II. Direct Taxes Case Laws:
1. Tata
Teleservices Limited Vs. Central Board of Direct Taxes & Anr, W.P.
(C) 12304/2015 & CM 32604/2015, Date of Judgment: 11.05.2016, High
Court of Delhi
Issue:
Whether the assessee can be denied refund in pursuance of CBDT
Instruction No. 1 dated 13th January, 2015 issued to clarify the
provisions of Section 143(1D) of the Income Tax Act, 1961?
Held_No
Brief Facts:
The assessee is engaged in the business of providing telecom
services. The assessee is also an eligible undertaking u/s 80IA(2A) and
is eligible for 100% deduction under that section. The assessee has
accumulated losses for A.Y. 2012-13 to 2015-16 and it had claimed refund
on account of the Tax deducted at source and deposited with the
Government by the Payers. The assessee was eligible for grant of refund
u/s 143(1)(e) of the Act which states that the amount of refund due to
the Assessee determined in accordance with other provisions of Section
143(1) shall be granted to the Assessee. However, the refunds were
declined to the assessee for the reason that the case was pending for
scrutiny and as such covered by the provisions of section 143(1D) of the
Act stating that processing of return shall not be necessary where
notice u/s 143(2) was issued to assessee. The CBDT Instruction No. 1 of
2015, inter alia, states the legislative intent is to prevent the issue
of refund after processing as scrutiny proceedings may result in demand
for taxes on finalisation of the assessment subsequently.
Held:
It was held that the impugned CBDT Instruction No. 1 of 2015 dated
13th January 2015 is unsustainable in law and it is hereby quashed.
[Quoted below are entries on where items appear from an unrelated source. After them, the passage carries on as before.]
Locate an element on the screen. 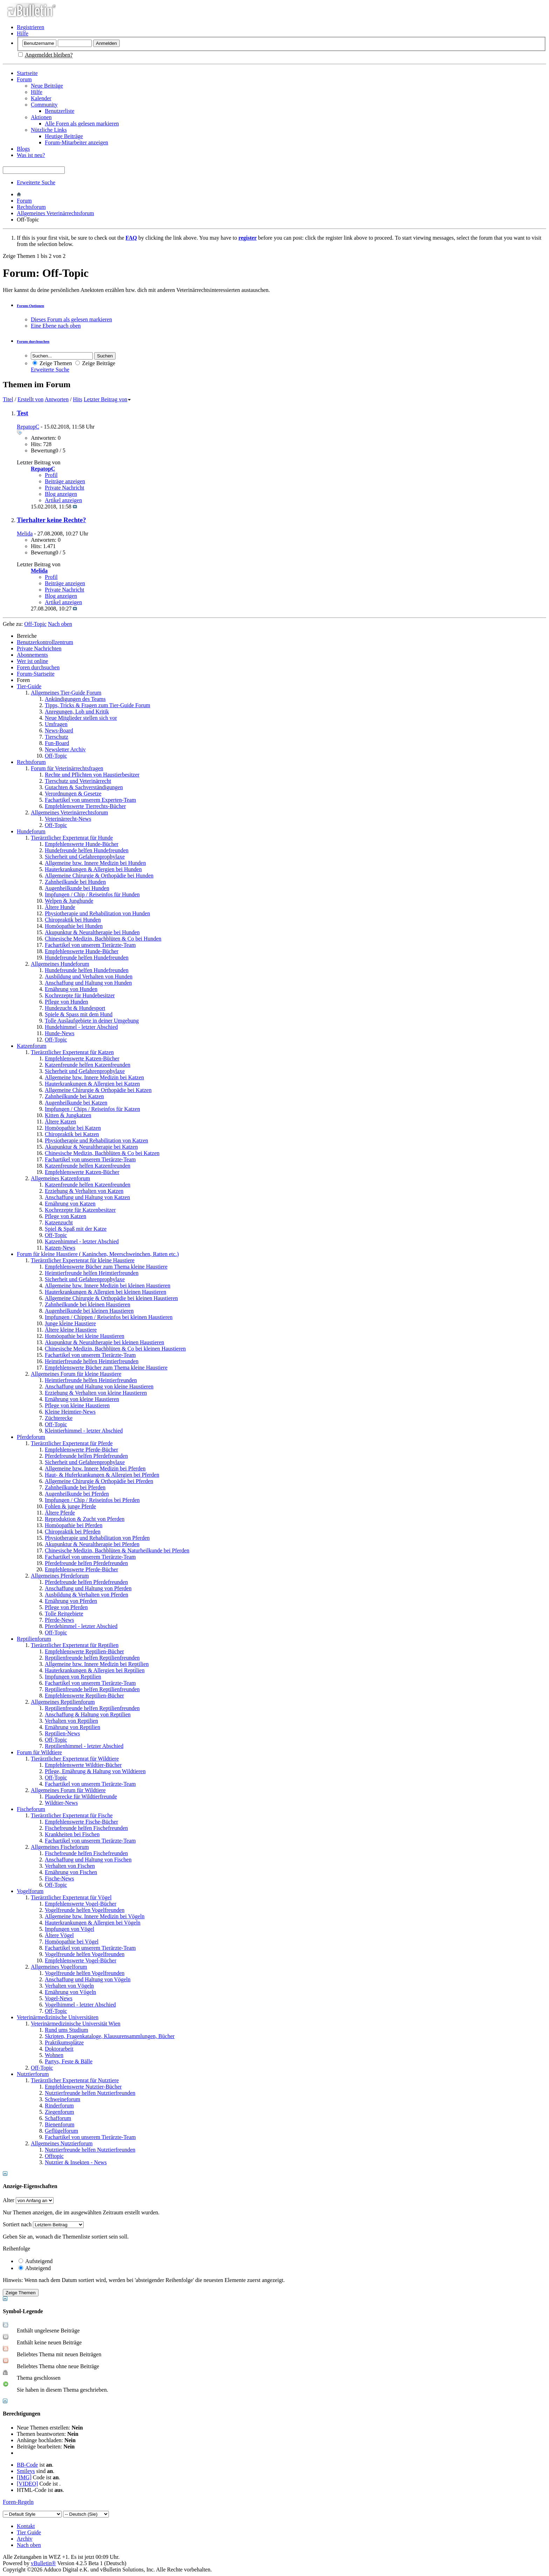  Alter is located at coordinates (8, 2200).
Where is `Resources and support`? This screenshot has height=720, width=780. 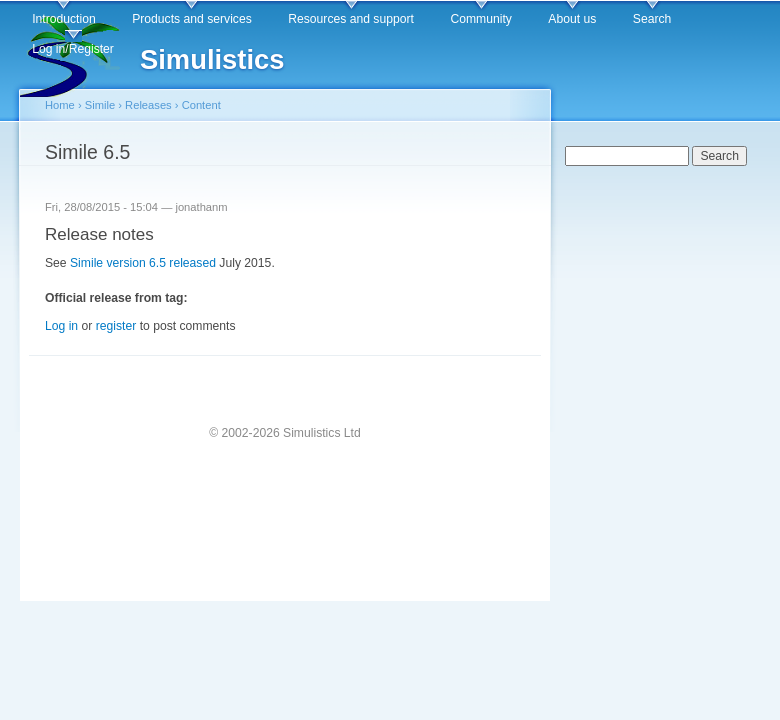 Resources and support is located at coordinates (351, 19).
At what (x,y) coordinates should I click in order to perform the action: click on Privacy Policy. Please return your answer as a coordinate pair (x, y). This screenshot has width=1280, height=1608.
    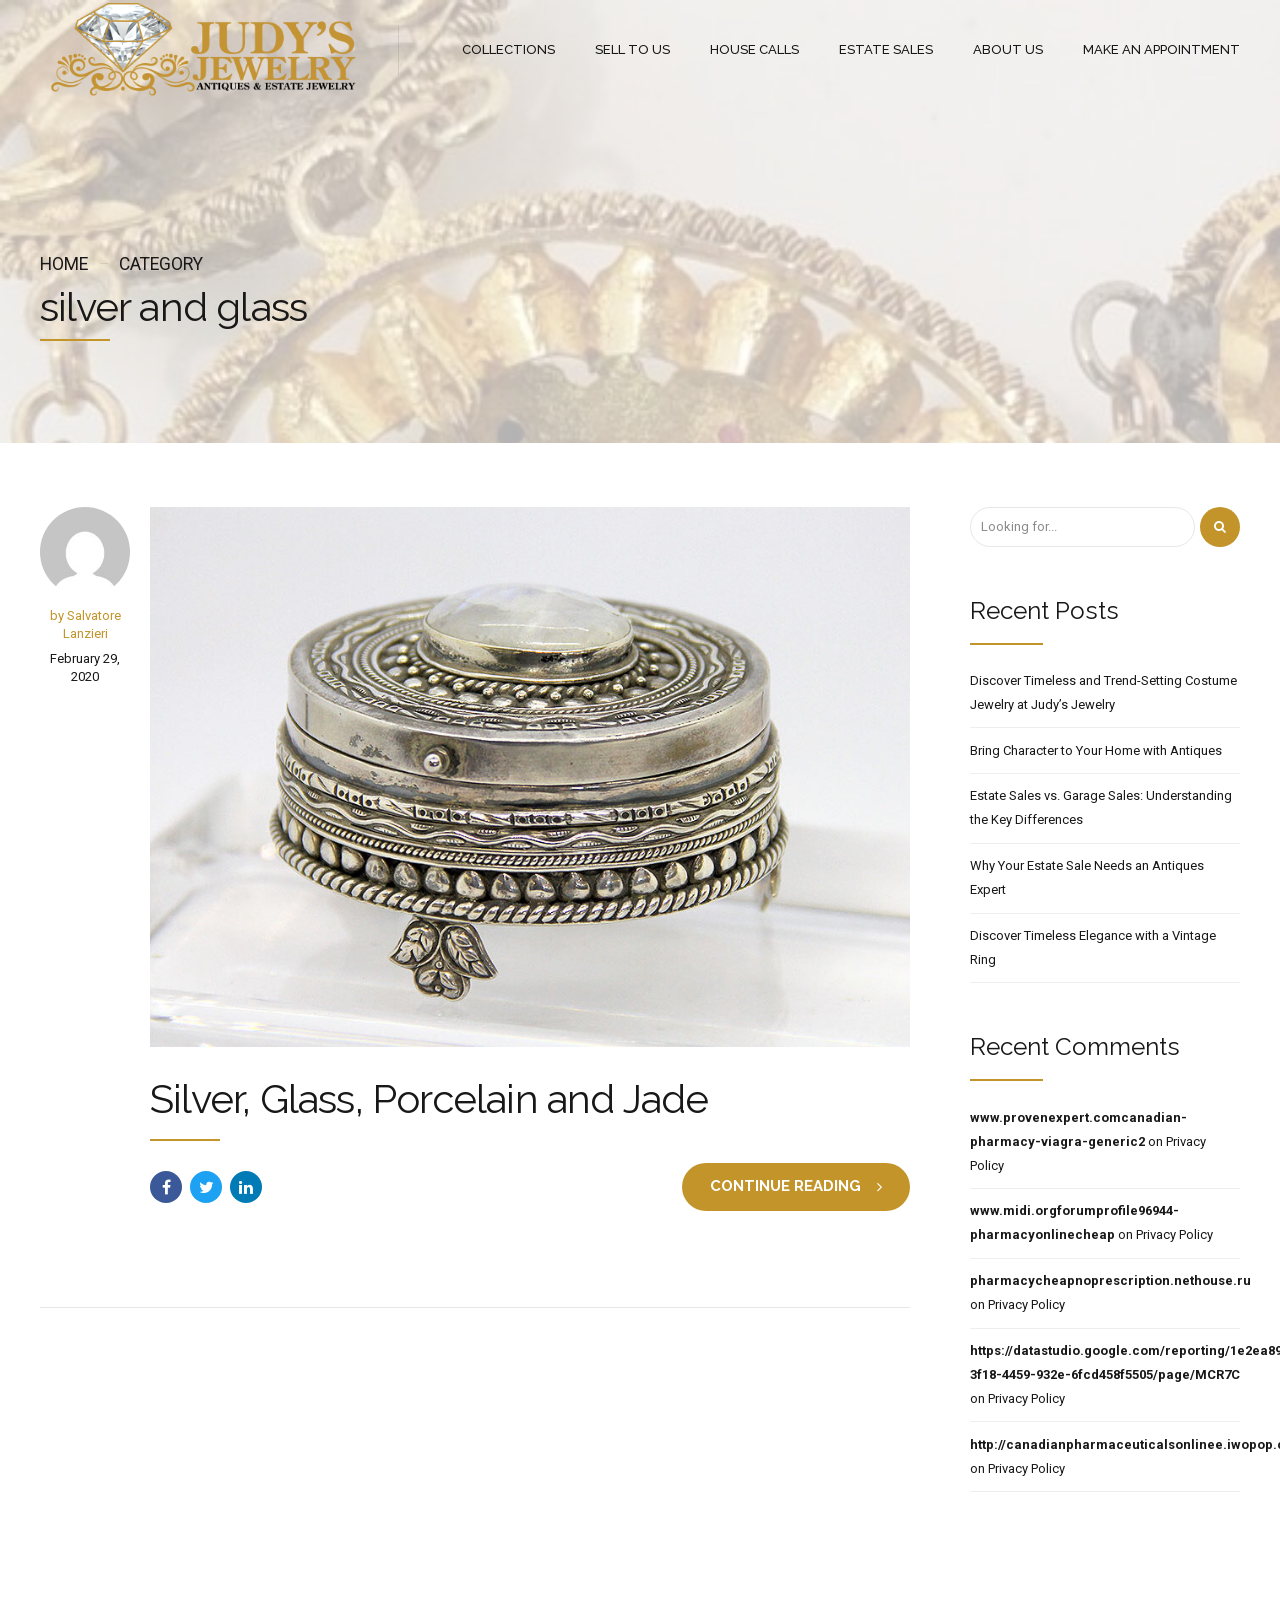
    Looking at the image, I should click on (1174, 1234).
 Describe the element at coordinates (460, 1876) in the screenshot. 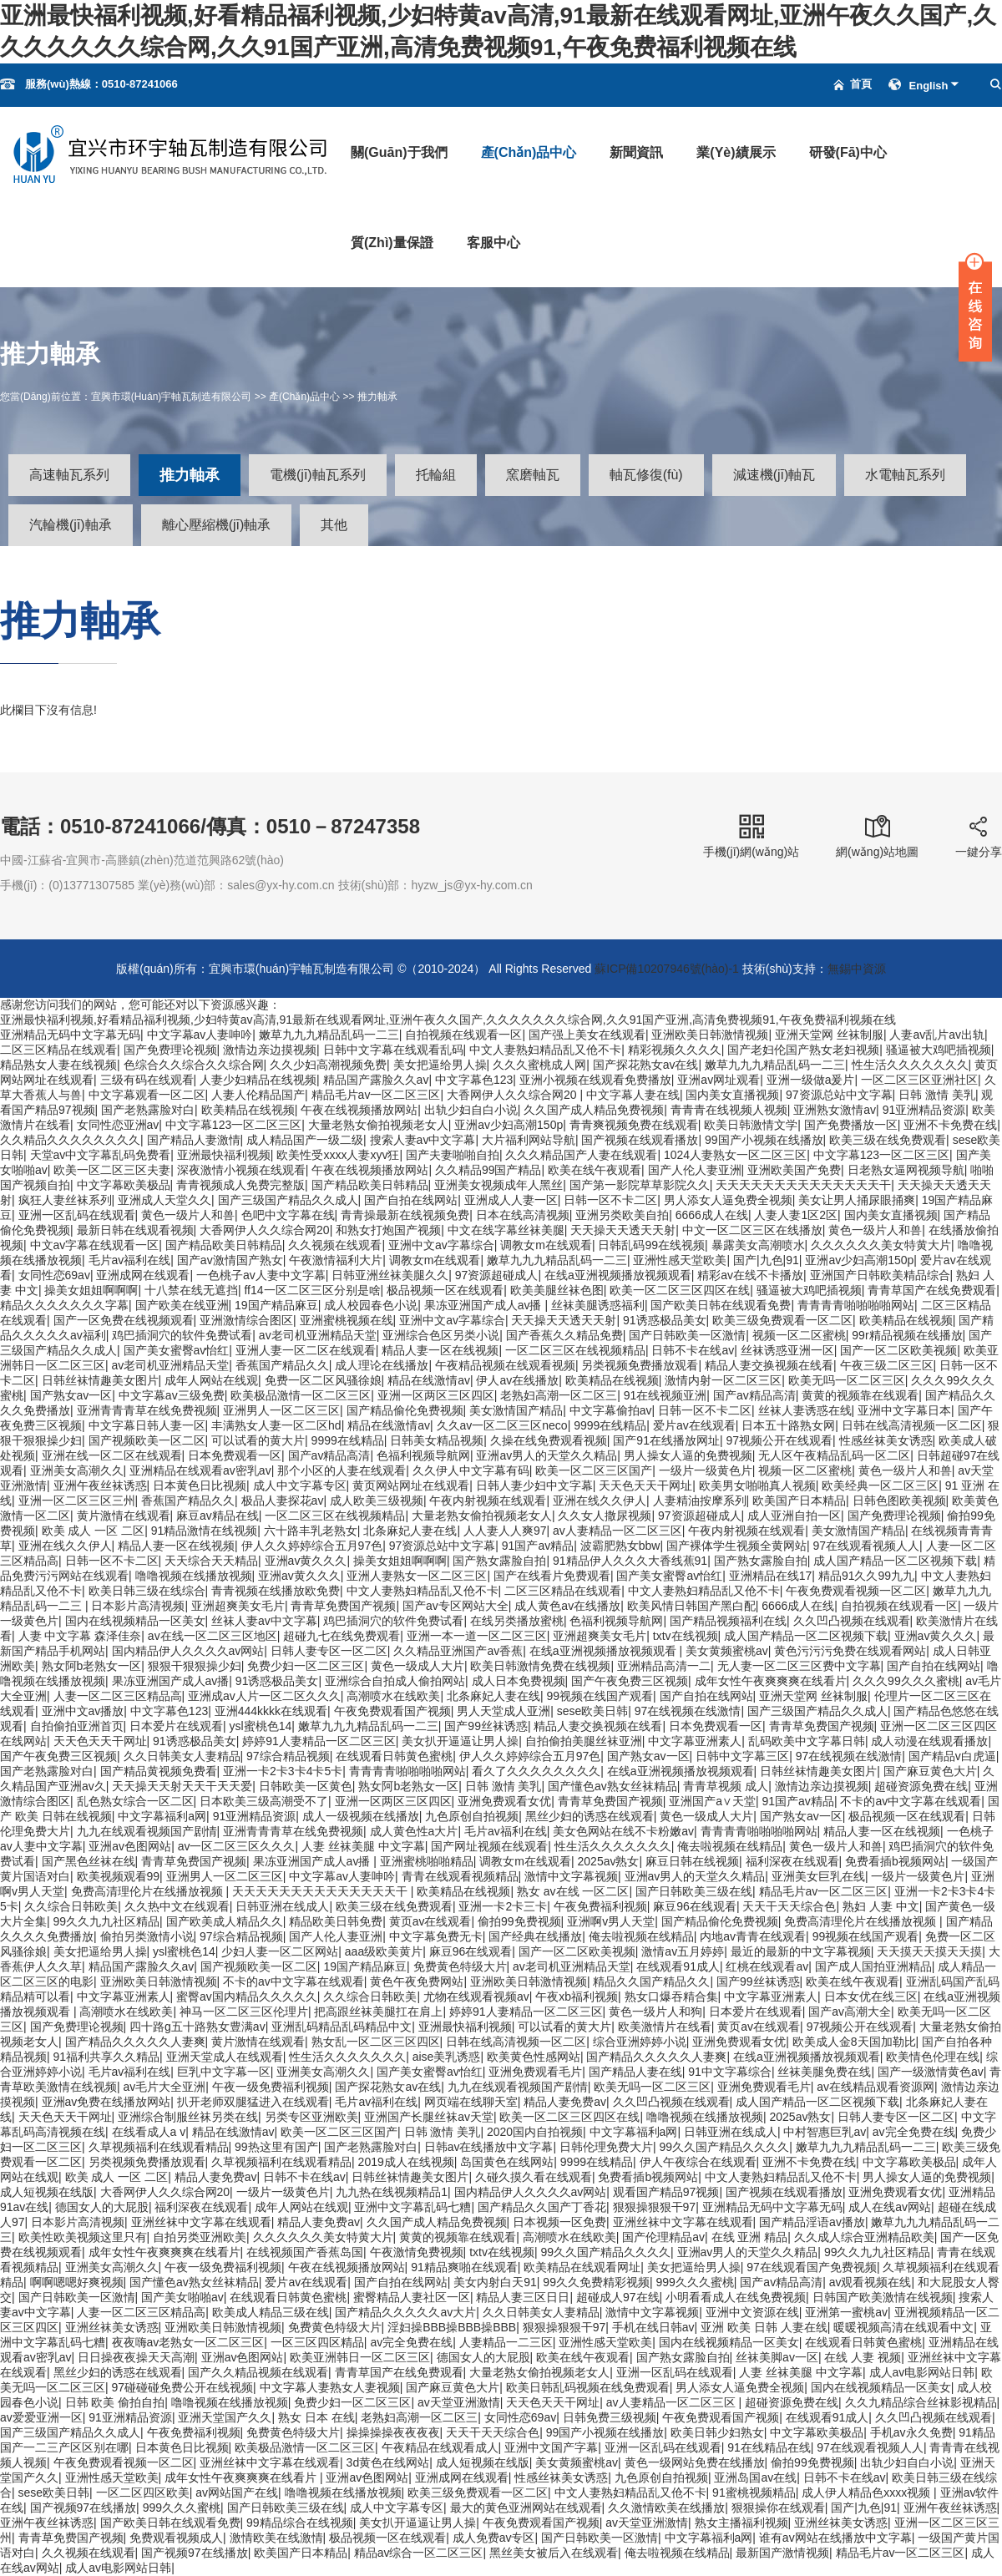

I see `青青在线观看视频精品` at that location.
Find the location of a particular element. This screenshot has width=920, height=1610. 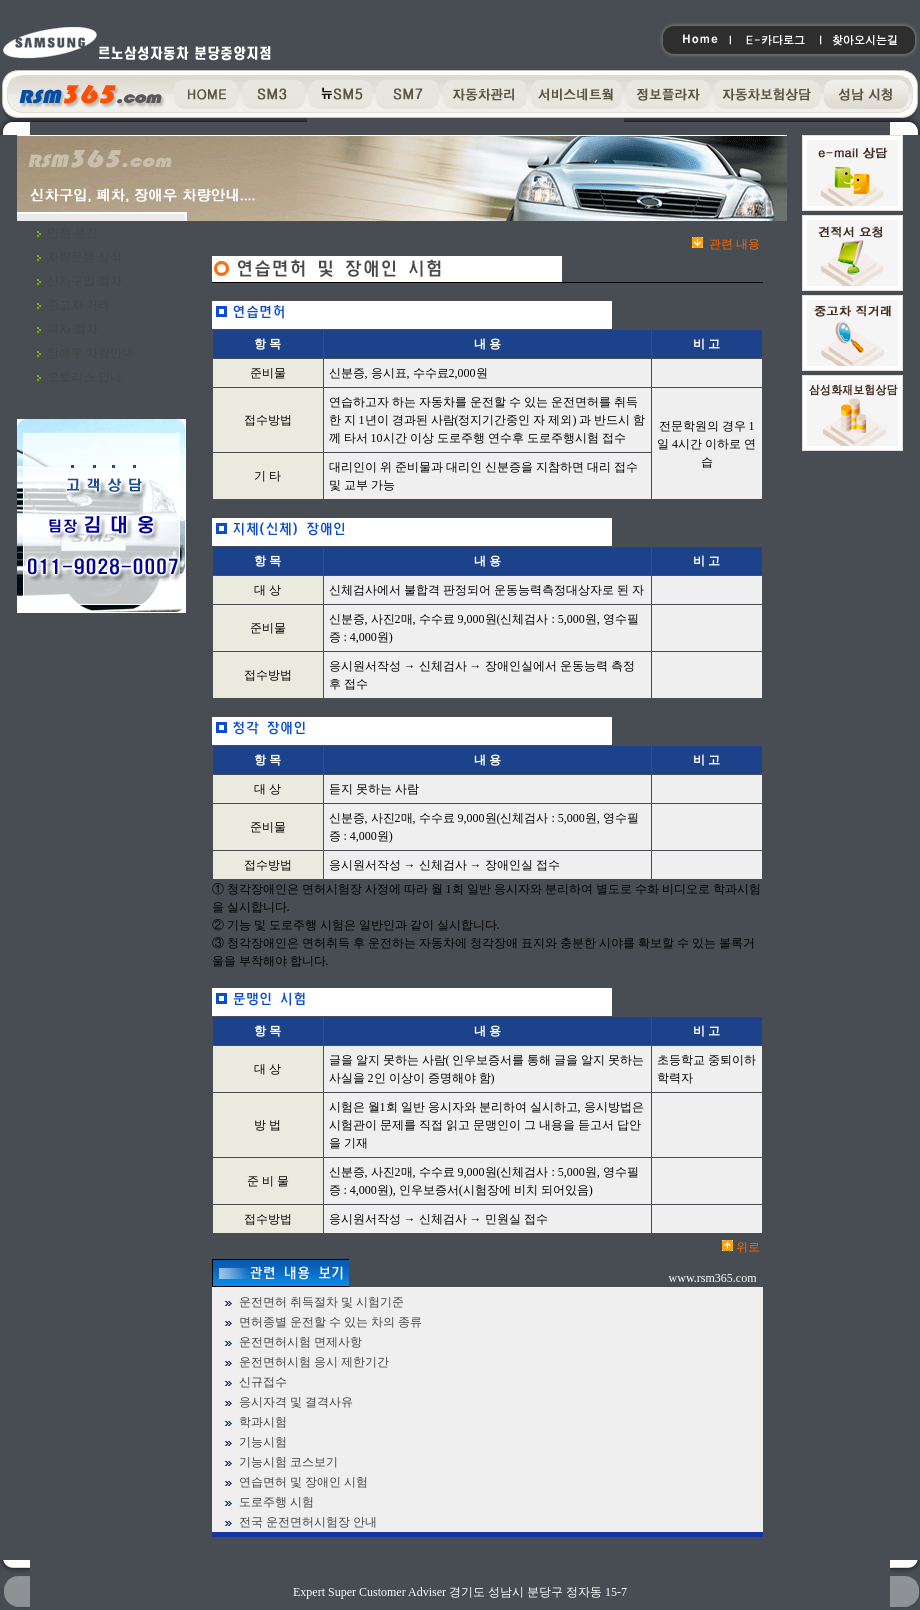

It
was further observed that section 119 of the Act enables the CBDT to
issue orders, instructions and directions to the income tax authorities
for the proper administration of this Act. However, this power has
certain limitations which includes that the same should not be
prejudicial to the assessees. It was directed that the said Instruction
shall not hereafter be relied upon to deny refunds to the Assessees in
whose cases notices might have been issued u/s 143(2) of the Act. The
question whether such return should be processed will have to be decided
by the AO concerned exercising his discretion in terms of Section
143(1D) of the Act.
(Please click here for judgment)
2. M/s
Hanjin Shipping Company Ltd. Vs. Deputy Director of Income Tax, I.T.A.
No. 5277/M/2014, Date of Pronouncement: 13.05.2016, ITAT - Mumbai
Issue:
Whether the amount of service tax collected during the year would
form part of the Gross Receipts for the purpose of the computation of
Income under presumptive basis u/s 44B of the Income Tax Act, 1961?
Held_No
Brief Facts:
The assessee is a foreign company incorporated under the law of
Korea. It has opted for presumptive basis of taxation at the rate of
7.5% of the aggregate amount of income from operation of shipping under
section 44B of the Income Tax Act. The AO contented that the gross
receipts for determining the presumptive profit should be taken
inclusive of the Service Tax collected by the assessee. The AO placed
reliance on judgments of the Delhi bench of the Hon’ble Tribunal in DDIT
(International Taxation) vs. Technip Offshore Contracting BE (ITA No.
4613/Del/2007) and Authority of Advance Ruling in SIem Offshore Inc
((2011) 337 ITR 027). CIT (A) upheld the decision of AO. Aggrieved by
which assessee appealed before the Tribunal.
Held:
The hon’ble Tribunal, in the light of the judgment of Delhi High
Court in the case of DIT vs. Mitchell Drilling International Pvt. Ltd.
(2015) 62 Taxman.com 24 (Delhi), held that the service tax was collected
by the assessee on the behalf of the Government and is a statutory
liability to be paid to the Government and does not involve any element
of profit and hence it cannot be included in the Total receipts for
determining the income on presumptive basis under Section 44B.
The appeal of the assessee is allowed.